▸ **GOAL OF THE EXERCISE**
Can you write out the entries from the line with "is (399, 711)." up to and including the line with "coord(235,20)", switching "email address" to "phone number" and leaving everything else as it is?

------

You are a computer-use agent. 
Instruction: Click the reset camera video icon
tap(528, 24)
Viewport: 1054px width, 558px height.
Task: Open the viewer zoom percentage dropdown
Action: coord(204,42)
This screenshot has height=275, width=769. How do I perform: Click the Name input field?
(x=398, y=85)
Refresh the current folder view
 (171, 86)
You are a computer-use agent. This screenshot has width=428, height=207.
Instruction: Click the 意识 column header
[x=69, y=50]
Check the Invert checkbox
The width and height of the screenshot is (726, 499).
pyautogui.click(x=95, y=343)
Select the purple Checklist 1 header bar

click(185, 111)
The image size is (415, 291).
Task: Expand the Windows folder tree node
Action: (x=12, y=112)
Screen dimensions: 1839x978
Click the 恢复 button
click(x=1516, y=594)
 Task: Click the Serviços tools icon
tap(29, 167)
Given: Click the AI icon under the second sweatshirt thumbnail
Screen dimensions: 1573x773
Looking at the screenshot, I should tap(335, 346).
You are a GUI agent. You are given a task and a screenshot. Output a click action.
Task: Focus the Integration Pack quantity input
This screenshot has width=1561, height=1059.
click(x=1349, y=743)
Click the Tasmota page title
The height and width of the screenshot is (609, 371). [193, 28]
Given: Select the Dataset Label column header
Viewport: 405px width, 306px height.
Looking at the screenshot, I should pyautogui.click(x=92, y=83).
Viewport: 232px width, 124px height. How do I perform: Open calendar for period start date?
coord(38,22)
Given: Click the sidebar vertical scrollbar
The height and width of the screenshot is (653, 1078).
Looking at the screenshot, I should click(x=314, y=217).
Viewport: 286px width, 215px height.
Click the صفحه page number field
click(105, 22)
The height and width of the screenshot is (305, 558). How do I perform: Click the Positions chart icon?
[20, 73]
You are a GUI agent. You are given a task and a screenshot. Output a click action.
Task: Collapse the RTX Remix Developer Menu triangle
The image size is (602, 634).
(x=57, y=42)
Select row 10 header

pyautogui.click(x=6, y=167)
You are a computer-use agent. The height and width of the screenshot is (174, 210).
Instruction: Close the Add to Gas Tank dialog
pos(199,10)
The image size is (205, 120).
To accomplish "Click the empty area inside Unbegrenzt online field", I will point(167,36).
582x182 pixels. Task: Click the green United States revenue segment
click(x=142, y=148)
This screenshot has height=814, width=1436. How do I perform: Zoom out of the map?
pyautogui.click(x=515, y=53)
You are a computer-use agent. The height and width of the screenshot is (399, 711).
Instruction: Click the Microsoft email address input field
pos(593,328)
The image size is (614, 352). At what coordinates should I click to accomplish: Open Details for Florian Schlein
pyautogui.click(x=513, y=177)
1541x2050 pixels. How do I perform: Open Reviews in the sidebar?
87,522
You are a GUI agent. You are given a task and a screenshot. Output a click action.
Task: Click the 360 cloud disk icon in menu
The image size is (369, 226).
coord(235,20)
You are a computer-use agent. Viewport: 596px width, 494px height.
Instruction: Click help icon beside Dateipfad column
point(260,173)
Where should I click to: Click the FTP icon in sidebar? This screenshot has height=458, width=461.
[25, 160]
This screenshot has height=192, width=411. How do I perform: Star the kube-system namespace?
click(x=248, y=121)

------

▸ **COMPLETED TASK**
You are a computer-use agent. The height and width of the screenshot is (399, 711).
Instruction: Click the Microsoft phone number input field
pos(593,328)
The image size is (614, 352). At what coordinates should I click to accomplish: Open Details for Florian Schlein
pyautogui.click(x=513, y=177)
1541x2050 pixels. How do I perform: Open Reviews in the sidebar?
87,522
You are a GUI agent. You are given a task and a screenshot. Output a click action.
Task: Click the 360 cloud disk icon in menu
The image size is (369, 226).
coord(235,20)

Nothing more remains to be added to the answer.